Document extract
Member of the Bundestag
- In office 7 September 1949 – 7 September 1953

Personal details
- Born: 9 February 1895 Graefenroda
- Died: 22 June 1959 (aged 64)
- Party: SPD

= Hermann Brill =

German politician (1895–1959)

Dr. Hermann Louis Brill (9 February 1895 – 22 June 1959) was a German resistance fighter, doctor of law and politician (SPD).

== Biography ==

Brill was born in the small town of Gräfenroda, Saxe-Coburg and Gotha, on 9 February 1895 as the son of a tailor; after finishing school, he attended the Herzog-Ernst-Seminar in Gotha to become a teacher. His political career began in 1918, when he entered the Independent Social Democratic Party of Germany; less than two years later, he became a member of the Thuringian parliament (Landtag) for the first time, where he stayed until 1933.

However, Brill only stayed a member of the USPD for four years; in 1922, he left the party again and found his new political home in the Social Democratic Party of Germany (SPD) instead. In 1932, Brill was also a member of the federal German parliament (Reichstag).

The Nazis met with resistance from Brill since he first came in contact with them after they became part of the reigning coalition in Thuringia in 1930; Brill was especially opposed to the politics of Nazi minister of the interior Wilhelm Frick, and led a committee of investigation established by the Landtag in 1932 that scrutinised Frick's practices. It was also during this time that he met Adolf Hitler, who appeared as a witness in front of the committee, an experience that led to Brill making the decision to resist Hitler "at any time, anywhere and under every circumstance" ("jederzeit, überall, unter allen Umständen").

Following Hitler's rise to power, Brill left the SPD in May 1933, scandalised by the party executive's passive attitude towards Hitler; one year later, he founded the Deutsche Volksfront, a resistance group, in Berlin together with Otto Brass. Brill also wrote a number of essays and leaflets during this time; he was arrested several times by the Gestapo, and after the workings of the Deutsche Volksfront were discovered, was convicted of high treason in 1938 and sentenced to 12 years in prison.

After first being jailed in the Zuchthaus Brandenburg-Görden, he was taken to the Buchenwald concentration camp in 1943; following the liberation of Buchenwald on 11 April 1945, he wrote the Buchenwald Manifesto (Buchenwalder Manifest der demokratischen Sozialisten).

The same month, Brill also began creating a plan for the administrative rebuilding of Thuringia for the American administration. In June 1945 he was appointed Regierungspräsident (president of the government) of Thuringia, an office he lost in July after Thuringia became part of the Soviet occupation zone, due to pressure from Walter Ulbricht. In May 1945 he founded the Bund Demokratischer Sozialisten (Federation of Democratic Socialists) in Thuringia, which finally evolved into Thuringia's SPD branch, with Brill as its first chairman, but after being arrested and interrogated twice by the Soviet administration, he left Thuringia at the end of 1945 and began working for the American administration in Berlin.

In 1948 Brill helped draft a constitution (Grundgesetz) for the new German republic, and from 1949 to 1953, he was a member of the first Bundestag, the parliament of the newly founded Germany, where he represented Frankfurt am Main I. In his last year as a member of parliament, he put through the first Bundesentschädigungsgesetz (compensation law) for those who had been subjected to prosecution based on political views, race or religion.

In later years, Brill taught at the universities of Frankfurt and Speyer. He was responsible for the introduction of political science as a field of study in Germany and wrote several articles pertaining to issues such as German reunification.

Hermann Brill died on 22 June 1959 in Wiesbaden.

About this exercise
How would you put the sentence "In later years, Brill taught at the universities of Frankfurt and Speyer." from the Hermann Brill biography into Spanish?

Supplied material
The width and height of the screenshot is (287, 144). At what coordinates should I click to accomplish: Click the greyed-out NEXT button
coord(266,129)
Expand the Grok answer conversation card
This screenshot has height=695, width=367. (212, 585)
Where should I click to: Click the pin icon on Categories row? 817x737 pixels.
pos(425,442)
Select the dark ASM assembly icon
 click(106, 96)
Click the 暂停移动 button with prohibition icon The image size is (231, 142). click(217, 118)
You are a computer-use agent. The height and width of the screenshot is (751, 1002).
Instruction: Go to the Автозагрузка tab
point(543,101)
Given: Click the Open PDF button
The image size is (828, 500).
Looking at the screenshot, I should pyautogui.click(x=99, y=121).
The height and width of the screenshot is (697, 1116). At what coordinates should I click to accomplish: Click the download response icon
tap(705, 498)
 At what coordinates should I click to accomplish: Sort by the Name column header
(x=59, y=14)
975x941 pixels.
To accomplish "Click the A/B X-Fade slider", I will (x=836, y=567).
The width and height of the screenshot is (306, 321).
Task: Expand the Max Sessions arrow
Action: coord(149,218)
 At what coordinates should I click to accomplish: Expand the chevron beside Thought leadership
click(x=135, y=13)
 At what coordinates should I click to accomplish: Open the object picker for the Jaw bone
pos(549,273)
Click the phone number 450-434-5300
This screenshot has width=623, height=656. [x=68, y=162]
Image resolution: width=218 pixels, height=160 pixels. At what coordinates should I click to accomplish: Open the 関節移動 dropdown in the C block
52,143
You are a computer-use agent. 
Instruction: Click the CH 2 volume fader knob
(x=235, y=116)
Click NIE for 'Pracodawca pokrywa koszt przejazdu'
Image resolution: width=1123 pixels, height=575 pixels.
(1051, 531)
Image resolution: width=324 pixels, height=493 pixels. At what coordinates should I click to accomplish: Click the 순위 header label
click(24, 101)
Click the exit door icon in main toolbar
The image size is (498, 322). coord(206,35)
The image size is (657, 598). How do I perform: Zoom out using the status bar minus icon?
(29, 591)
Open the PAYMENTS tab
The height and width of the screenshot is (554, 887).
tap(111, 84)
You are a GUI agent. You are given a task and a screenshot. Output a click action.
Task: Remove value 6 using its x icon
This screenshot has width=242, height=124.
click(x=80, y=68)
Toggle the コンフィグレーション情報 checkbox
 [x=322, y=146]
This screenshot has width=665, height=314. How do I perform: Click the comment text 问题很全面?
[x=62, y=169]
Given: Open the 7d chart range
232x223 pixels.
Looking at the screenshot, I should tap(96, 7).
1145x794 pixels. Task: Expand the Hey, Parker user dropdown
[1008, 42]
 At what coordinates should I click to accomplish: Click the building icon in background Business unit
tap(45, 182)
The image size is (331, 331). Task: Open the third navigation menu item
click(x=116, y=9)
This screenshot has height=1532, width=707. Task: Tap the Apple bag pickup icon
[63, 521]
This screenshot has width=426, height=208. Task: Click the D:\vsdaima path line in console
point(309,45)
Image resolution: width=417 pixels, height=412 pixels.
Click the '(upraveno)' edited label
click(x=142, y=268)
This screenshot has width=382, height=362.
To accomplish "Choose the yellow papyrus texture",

The completed task
En años posteriores, Brill enseñó en las universidades de Fráncfort y Espira.